» What needs to be done
Pull out every line below that holds the word "Hilfen".

☆ ☆ ☆ ☆ ☆

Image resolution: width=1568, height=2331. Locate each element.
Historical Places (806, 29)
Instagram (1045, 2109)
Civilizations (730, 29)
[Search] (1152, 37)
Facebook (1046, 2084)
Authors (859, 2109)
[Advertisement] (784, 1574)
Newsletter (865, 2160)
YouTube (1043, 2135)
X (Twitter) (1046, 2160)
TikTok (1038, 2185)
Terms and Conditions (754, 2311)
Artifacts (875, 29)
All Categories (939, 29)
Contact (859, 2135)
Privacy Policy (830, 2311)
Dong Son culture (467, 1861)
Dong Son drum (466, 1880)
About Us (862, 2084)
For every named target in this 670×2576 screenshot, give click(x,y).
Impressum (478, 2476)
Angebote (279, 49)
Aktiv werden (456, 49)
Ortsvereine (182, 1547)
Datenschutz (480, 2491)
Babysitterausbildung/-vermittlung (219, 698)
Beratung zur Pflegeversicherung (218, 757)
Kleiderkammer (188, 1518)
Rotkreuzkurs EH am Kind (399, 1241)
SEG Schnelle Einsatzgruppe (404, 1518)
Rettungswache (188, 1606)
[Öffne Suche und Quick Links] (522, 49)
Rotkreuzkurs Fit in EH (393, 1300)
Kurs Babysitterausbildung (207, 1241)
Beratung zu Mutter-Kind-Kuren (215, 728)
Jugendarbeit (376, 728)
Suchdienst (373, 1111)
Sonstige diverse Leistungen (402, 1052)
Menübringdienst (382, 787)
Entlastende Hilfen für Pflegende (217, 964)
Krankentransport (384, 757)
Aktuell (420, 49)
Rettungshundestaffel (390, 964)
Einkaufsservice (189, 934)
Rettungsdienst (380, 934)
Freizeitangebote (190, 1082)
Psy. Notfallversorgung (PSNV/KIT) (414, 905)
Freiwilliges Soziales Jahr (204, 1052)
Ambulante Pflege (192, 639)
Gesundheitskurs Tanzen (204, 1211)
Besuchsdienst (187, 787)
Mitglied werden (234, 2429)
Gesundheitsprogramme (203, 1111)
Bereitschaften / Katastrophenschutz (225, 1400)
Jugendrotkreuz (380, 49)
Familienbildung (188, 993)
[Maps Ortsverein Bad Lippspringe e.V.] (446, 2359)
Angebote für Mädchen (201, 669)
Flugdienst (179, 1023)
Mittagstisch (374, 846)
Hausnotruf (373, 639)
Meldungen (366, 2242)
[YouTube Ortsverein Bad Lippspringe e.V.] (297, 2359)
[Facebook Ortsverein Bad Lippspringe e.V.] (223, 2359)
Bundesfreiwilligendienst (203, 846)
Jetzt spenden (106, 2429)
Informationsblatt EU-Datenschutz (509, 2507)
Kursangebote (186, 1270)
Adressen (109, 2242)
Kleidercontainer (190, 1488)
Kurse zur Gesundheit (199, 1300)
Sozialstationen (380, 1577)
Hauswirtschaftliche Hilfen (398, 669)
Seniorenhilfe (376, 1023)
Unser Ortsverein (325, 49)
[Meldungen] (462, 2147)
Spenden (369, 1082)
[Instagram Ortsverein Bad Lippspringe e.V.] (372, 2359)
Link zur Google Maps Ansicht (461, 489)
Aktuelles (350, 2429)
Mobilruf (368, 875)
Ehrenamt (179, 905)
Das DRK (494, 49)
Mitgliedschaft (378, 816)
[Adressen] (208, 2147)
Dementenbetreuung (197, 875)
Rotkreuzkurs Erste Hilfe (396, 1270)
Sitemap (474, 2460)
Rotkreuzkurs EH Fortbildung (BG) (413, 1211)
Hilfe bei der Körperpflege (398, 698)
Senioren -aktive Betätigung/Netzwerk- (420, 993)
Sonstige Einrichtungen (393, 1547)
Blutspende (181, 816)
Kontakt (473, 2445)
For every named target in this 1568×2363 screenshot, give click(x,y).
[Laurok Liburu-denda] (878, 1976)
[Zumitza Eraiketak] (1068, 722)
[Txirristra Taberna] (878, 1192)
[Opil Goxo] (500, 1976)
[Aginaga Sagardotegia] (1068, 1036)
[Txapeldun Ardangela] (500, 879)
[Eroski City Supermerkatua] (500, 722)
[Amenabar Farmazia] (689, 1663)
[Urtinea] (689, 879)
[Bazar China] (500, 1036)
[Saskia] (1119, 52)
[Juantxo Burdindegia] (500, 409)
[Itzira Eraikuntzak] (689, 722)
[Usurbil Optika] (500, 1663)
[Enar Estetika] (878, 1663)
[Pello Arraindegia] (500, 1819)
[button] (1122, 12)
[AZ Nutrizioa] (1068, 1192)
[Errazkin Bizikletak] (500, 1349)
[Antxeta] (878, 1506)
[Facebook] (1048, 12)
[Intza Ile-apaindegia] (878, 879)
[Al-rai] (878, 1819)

☆ ☆ ☆ ☆ ☆

» Answer
Entlastende Hilfen für Pflegende (217, 964)
Hauswirtschaftliche Hilfen (398, 669)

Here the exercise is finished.